"""

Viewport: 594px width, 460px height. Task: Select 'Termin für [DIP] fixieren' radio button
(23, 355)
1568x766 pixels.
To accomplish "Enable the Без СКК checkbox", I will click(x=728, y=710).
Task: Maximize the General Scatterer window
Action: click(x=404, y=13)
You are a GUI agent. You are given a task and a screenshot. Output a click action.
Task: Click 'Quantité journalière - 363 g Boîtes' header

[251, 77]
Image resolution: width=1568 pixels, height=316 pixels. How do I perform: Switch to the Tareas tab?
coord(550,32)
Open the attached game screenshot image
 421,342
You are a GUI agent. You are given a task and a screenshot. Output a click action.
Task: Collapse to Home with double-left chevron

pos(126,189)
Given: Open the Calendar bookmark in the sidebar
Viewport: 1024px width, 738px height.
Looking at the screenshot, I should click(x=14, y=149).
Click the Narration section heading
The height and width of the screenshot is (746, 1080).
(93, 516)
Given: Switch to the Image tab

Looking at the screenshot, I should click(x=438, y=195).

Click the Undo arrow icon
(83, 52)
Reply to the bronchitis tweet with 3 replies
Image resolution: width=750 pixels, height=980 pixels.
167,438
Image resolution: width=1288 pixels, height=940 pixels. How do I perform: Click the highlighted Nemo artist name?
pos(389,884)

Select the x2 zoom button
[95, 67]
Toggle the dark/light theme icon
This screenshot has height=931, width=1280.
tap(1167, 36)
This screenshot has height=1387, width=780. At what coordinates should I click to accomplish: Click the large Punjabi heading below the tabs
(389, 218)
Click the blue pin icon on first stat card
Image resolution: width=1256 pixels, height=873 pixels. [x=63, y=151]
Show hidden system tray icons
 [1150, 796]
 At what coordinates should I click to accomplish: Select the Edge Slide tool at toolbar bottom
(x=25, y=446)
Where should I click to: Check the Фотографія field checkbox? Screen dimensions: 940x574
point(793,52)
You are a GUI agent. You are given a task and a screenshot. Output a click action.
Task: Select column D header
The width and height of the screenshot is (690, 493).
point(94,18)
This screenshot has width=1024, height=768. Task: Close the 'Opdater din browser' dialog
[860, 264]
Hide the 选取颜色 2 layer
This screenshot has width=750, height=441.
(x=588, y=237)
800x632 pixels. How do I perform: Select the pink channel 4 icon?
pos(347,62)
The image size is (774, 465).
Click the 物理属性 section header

"""

PROBLEM :: From the items, list every line that contains the word "coordinates", copying each line in full. Count a line only when the letters match in case.

RESPONSE FOR THIS EXERCISE ::
This screenshot has height=1387, width=780. At what coordinates should I click to accomplish: Click the large Punjabi heading below the tabs
 At what coordinates should I click to accomplish: Select the Edge Slide tool at toolbar bottom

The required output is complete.